[AndyScouchek]

Around the 3-4years age some extra capacity can be got by giving them a good charge, something above what the car alternator comes around to when it senses the battery is fully charged. 13.9Volts for maybe few days would do it, or maybe around fifteen volts for few hours, or something between those figures. I've done it a few times. Generally batteries start to flag into winter, the cold itself reduces capacity and engines take a bit more cranking power, plus those short drives down to the deli for chocolate don't allow proper charging and the battery sits partially discharged a lot increasing sulfation.

http://en.wikipedia.org/wiki/Sulfation_(Battery)

"Lead–acid batteries lose the ability to accept a charge when discharged for too long due to sulfation, the crystallization of lead sulfate. They generate electricity through a double sulfate chemical reaction. Lead and lead dioxide, the active materials on the battery's plates, react with sulfuric acid in the electrolyte to form lead sulfate. The lead sulfate first forms in a finely divided, amorphous state, and easily reverts to lead, lead dioxide and sulfuric acid when the battery recharges. As batteries cycle through numerous discharges and charges, some lead sulfate is not recombined into electrolyte and slowly converts to a stable crystalline form that no longer dissolves on recharging. Thus, not all the lead is returned to the battery plates, and the amount of usable active material necessary for electricity generation declines over time.

Sulfation occurs in all lead–acid batteries during normal operation. It impedes recharging; sulfate deposits ultimately expand, cracking the plates and destroying the battery. Eventually so much of the battery plate area is unable to supply current that the battery capacity is greatly reduced. In addition, the sulfate portion (of the lead sulfate) is not returned to the electrolyte as sulfuric acid. The large crystals physically block the electrolyte from entering the pores of the plates. Sulfation can be avoided if the battery is fully recharged immediately after a discharge cycle.[15] A white coating on the plates may be visible (in batteries with clear cases, or after dismantling the battery). Batteries that are sulfated show a high internal resistance and can deliver only a small fraction of normal discharge current.

Sulfation also affects the charging cycle, resulting in longer charging times, less efficient and incomplete charging, and higher battery temperatures.

_Data section_:
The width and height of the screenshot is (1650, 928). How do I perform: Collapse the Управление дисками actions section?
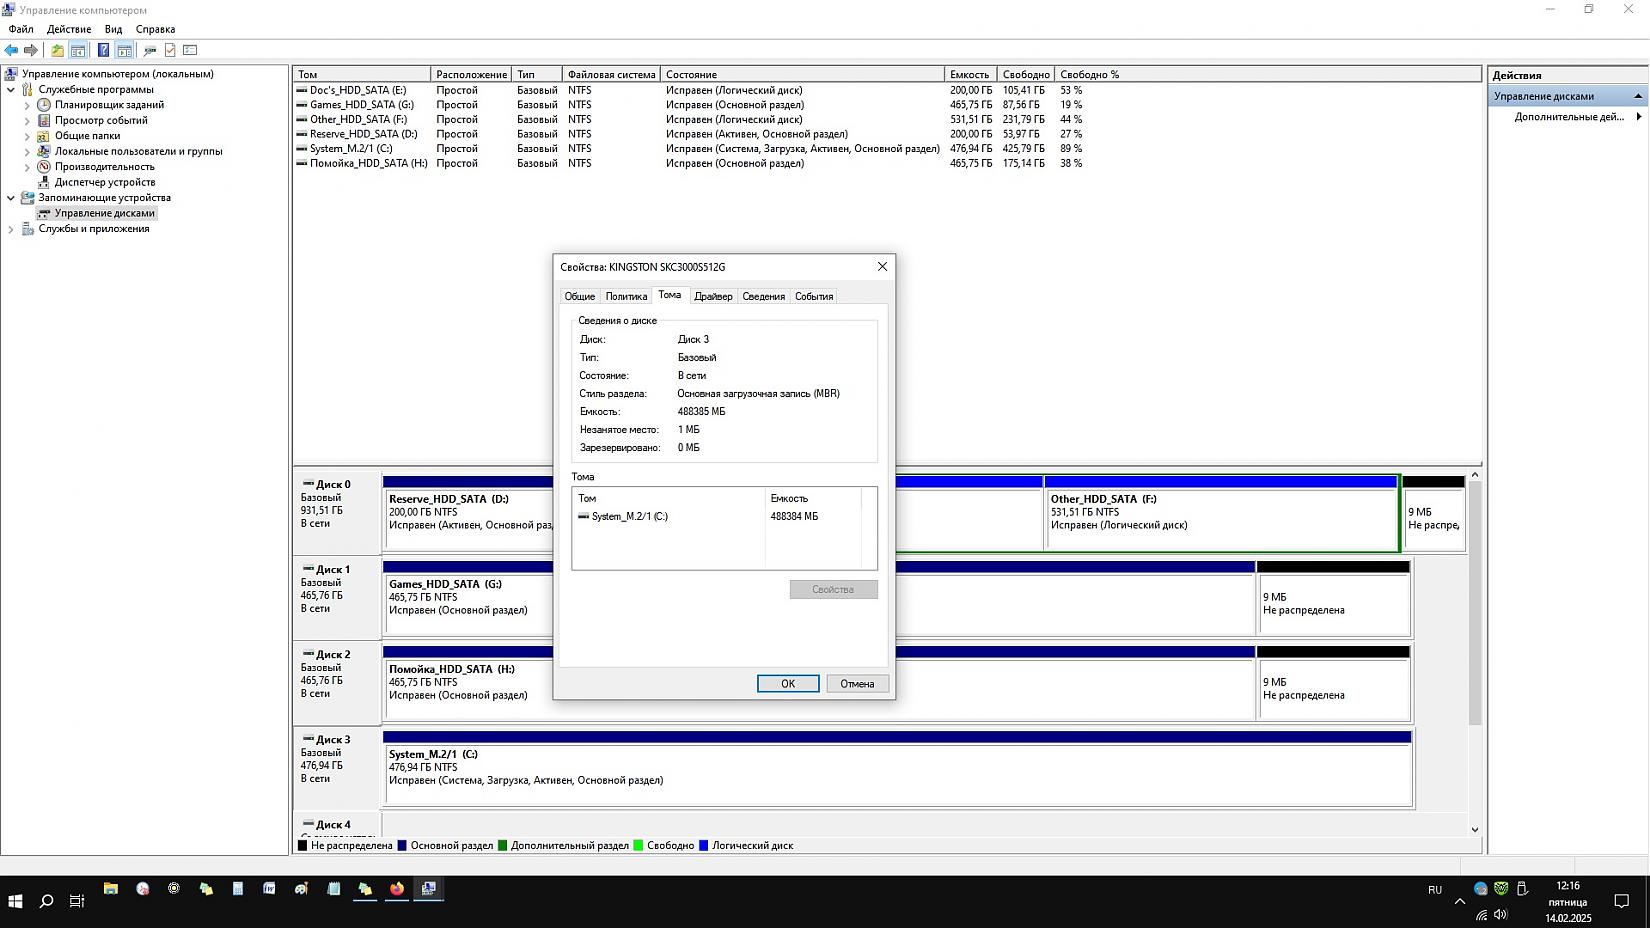[x=1638, y=96]
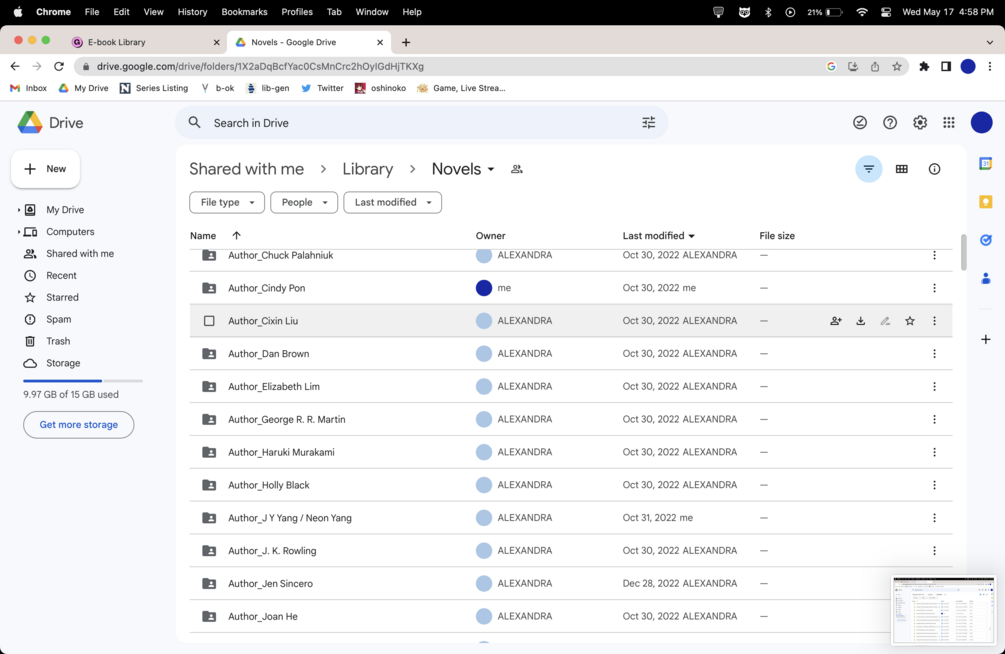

_Set of tasks_:
(A) In the post on car battery sulfation, what may be seen on the plates of a sulfated battery?
(B) Carry the post on car battery sulfation forward from its final sentence.
The data have no connection to the post on car battery sulfation.

_Expected outputs_:
(A) A white coating may be visible on the plates.

(B)
The process can often be at least partially reversed by a desulfation technique called pulse conditioning, in which short but powerful current surges are repeatedly sent through the damaged battery. Over time, this procedure tends to break down and dissolve the sulfate crystals, restoring some capacity.[16]

Desulfation is the process of reversing the sulfation of a lead-acid battery. Desulfation is achieved by high current pulses produced between the terminals of the battery. This technique, also called pulse conditioning, breaks down the sulfate crystals that are formed on the battery plates. Short high current pulses tend to work best. Electronic circuits are used to regulate the pulses of different widths and frequency of high current pulses. These can also be used to automate the process since it takes a long period of time to desulfate a battery fully. Battery chargers designed for desulfating lead-acid batteries are commercially available. A battery will be unrecoverable if the active material has been lost from the plates, or if the plates are bent due to over temperature or over charging.

Batteries which have sat unused for long periods of time can be prime candidates for desulfation. A long period of self-discharge allows the sulfate crystals to form and become very large. Some typical cases where lead acid batteries are not used frequently enough are planes, boats (esp sail boats), old cars, and home power systems with battery banks that are under utilized.

Some charging techniques can aid in prevention such as equalization charging and cycles through discharging and charging regularly. It is recommended to follow battery manufacturer instructions for proper charging.

SLI batteries (starting, lighting, ignition; i.e. car batteries) have less deterioration because they are used more frequently vs deep cycle batteries. Deep cycle batteries tend to require more desulfation, can suffer from overcharging, and can be in a very large bank which leads to unequal charging and discharging"